*Instructions for the task*. In this exercise, copy exactly the lines from the one that contains "Click the slope analysis curve icon" through the end of the entries below; pictures are not copied.

Collected data entries
+++

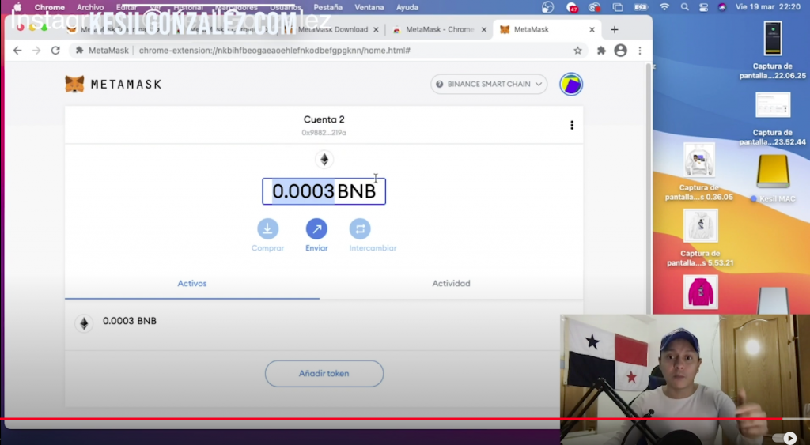Click the Añadir token button
The width and height of the screenshot is (810, 445).
click(324, 373)
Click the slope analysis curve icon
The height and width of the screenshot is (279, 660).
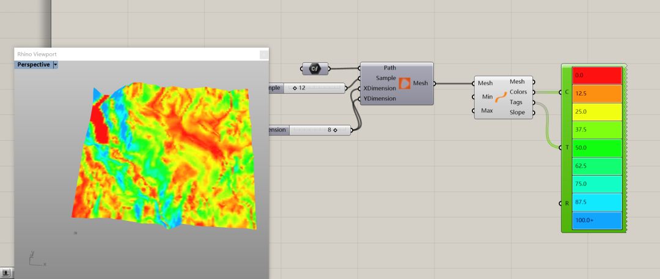(x=501, y=97)
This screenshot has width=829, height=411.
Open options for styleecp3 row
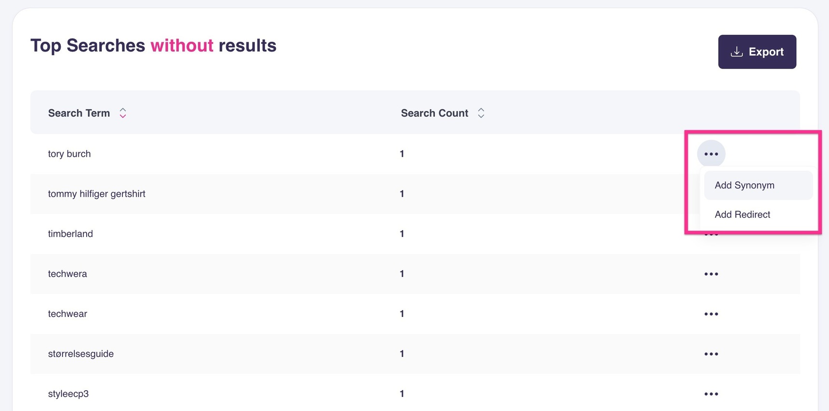click(711, 394)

+++

*Result for this task*.
Click the slope analysis curve icon
The height and width of the screenshot is (279, 660).
(x=501, y=97)
This screenshot has width=829, height=411.
Open options for styleecp3 row
click(711, 394)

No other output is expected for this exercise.